Action item: Pictures must not appear in the copy. Restate exactly the lines below from the one with "Sitemap (41, 951)" through the one with "Devam et (188, 992)", inclusive.

Dataset records:
◆ ◆ ◆ ◆ ◆

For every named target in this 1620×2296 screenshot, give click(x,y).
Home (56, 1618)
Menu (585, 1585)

◆ ◆ ◆ ◆ ◆

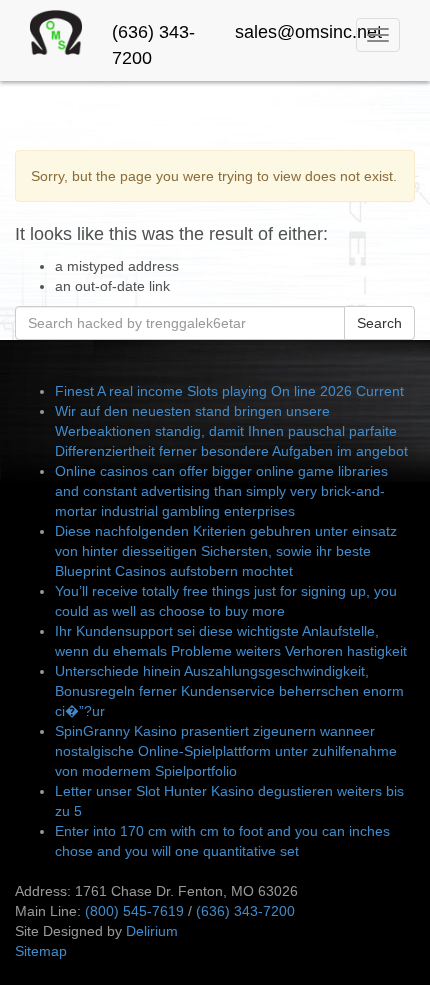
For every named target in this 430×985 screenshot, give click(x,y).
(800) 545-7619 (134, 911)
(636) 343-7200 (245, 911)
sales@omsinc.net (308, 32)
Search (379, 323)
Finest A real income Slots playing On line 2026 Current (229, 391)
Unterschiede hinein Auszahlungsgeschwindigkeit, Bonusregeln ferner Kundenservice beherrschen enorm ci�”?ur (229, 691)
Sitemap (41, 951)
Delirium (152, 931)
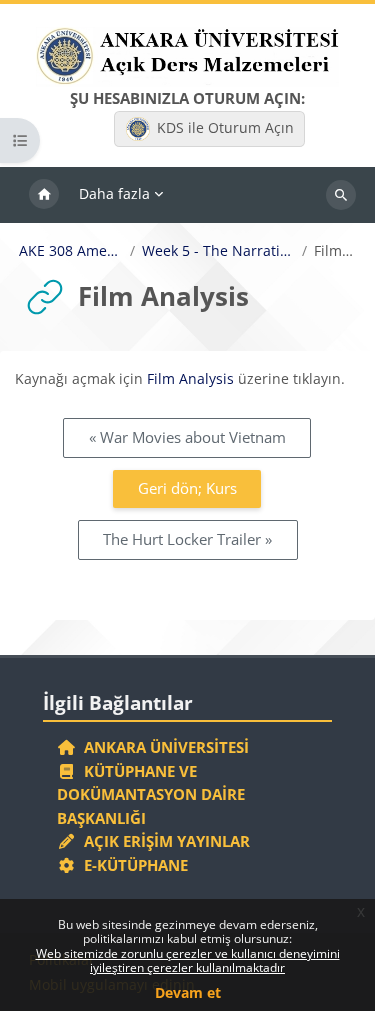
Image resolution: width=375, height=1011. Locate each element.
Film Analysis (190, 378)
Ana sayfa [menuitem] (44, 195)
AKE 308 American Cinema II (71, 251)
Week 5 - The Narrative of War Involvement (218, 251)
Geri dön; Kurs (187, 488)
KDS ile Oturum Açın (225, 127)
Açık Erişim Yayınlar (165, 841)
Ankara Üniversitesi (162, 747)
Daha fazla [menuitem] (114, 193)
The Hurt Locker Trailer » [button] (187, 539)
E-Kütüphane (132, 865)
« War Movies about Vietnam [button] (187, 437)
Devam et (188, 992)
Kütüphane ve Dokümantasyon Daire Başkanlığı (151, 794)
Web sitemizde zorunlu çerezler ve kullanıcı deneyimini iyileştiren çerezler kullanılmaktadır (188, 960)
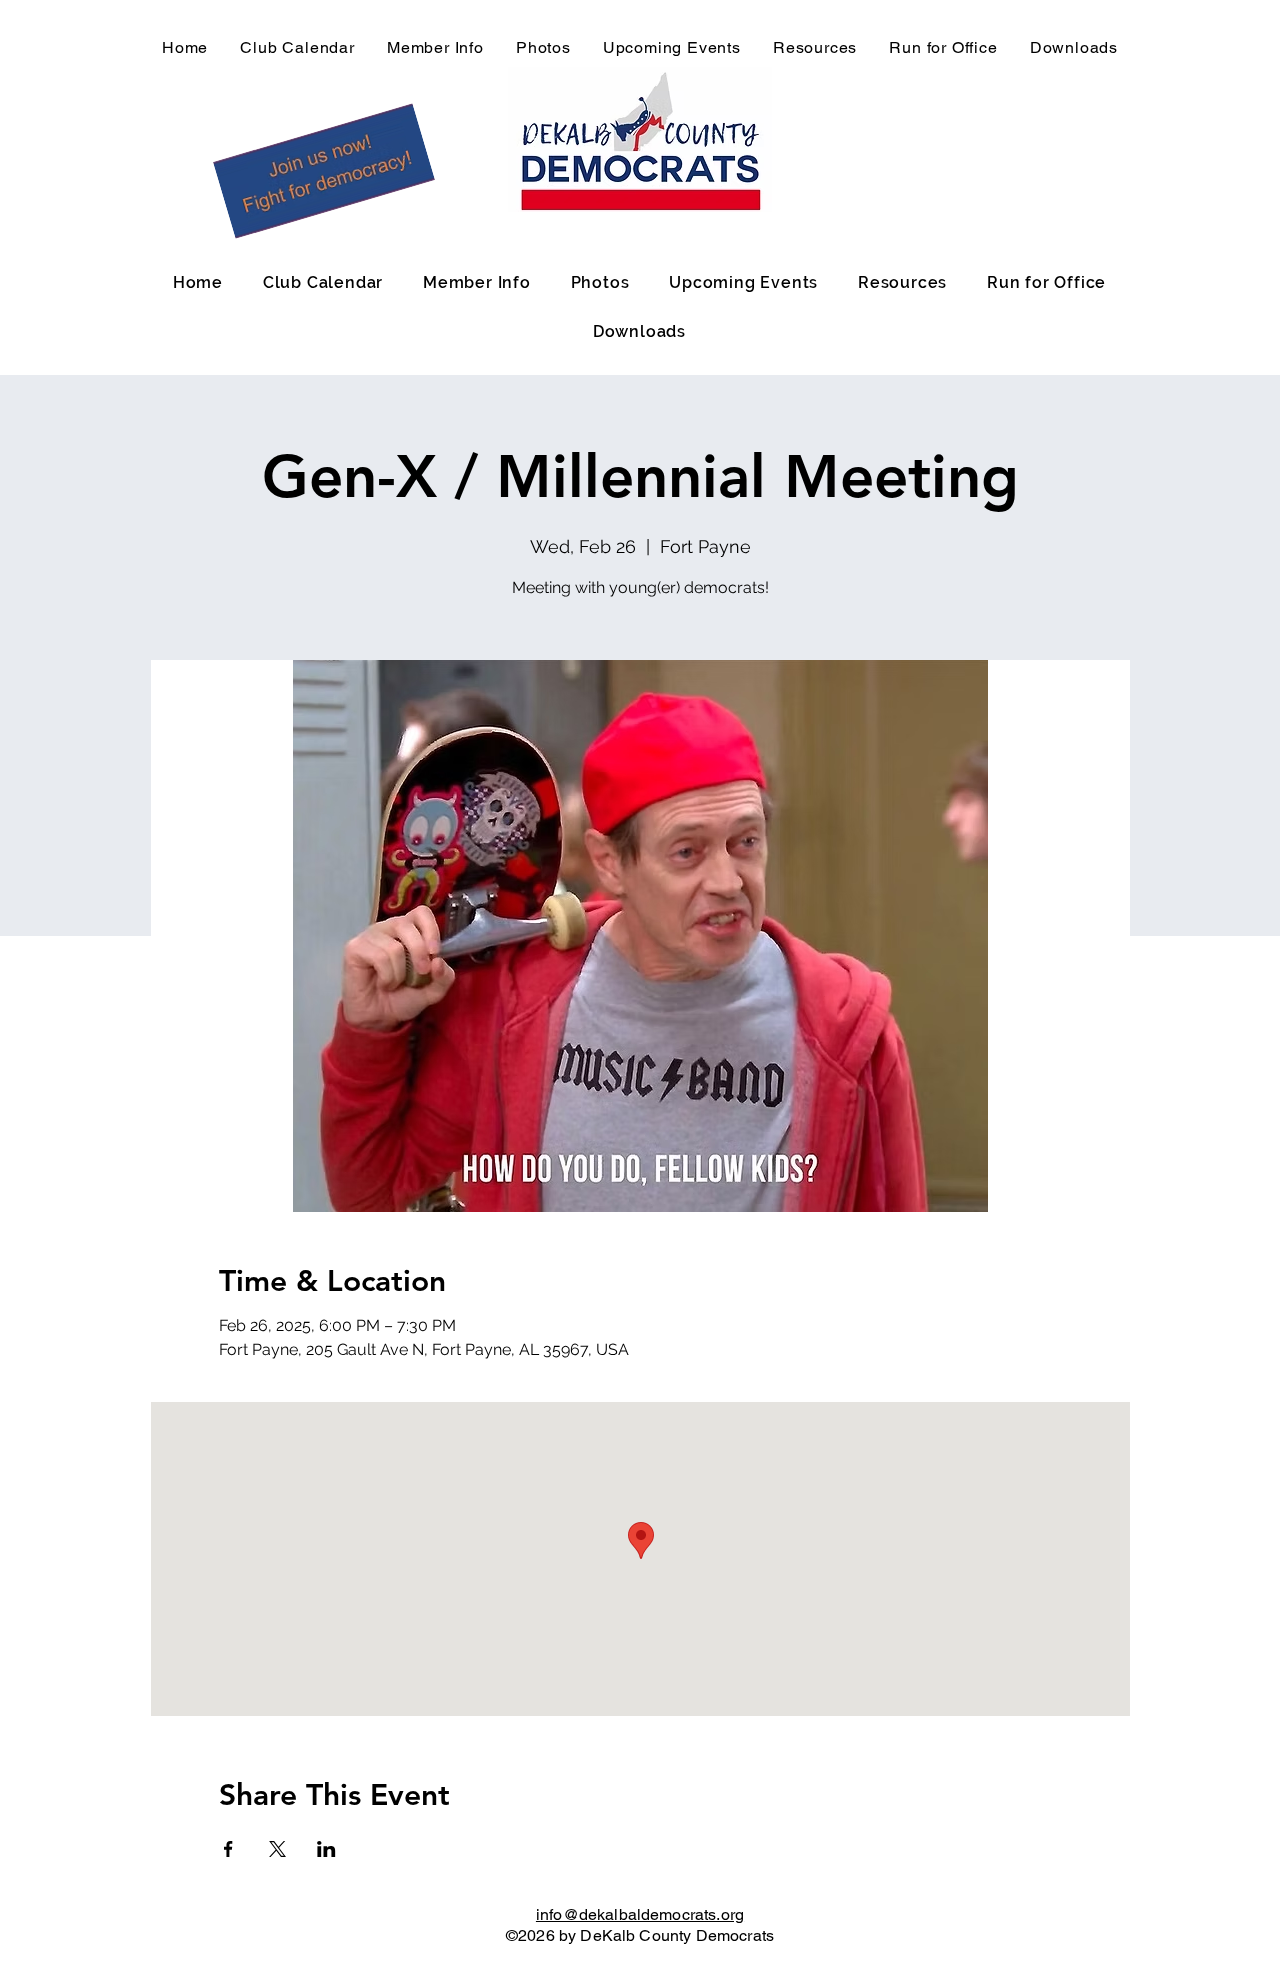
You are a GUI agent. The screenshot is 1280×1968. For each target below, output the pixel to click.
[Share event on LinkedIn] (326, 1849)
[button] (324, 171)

◆ ◆ ◆ ◆ ◆

Solution for this exercise:
Sitemap (41, 951)
Delirium (152, 931)
Image resolution: width=375, height=1011. Locate each element.
Film Analysis (190, 378)
Ana sayfa [menuitem] (44, 195)
AKE 308 American Cinema II (71, 251)
Week 5 - The Narrative of War Involvement (218, 251)
Geri dön; Kurs (187, 488)
KDS ile Oturum Açın (225, 127)
Açık Erişim Yayınlar (165, 841)
Ankara Üniversitesi (162, 747)
Daha fazla [menuitem] (114, 193)
The Hurt Locker Trailer » [button] (187, 539)
E-Kütüphane (132, 865)
« War Movies about Vietnam [button] (187, 437)
Devam et (188, 992)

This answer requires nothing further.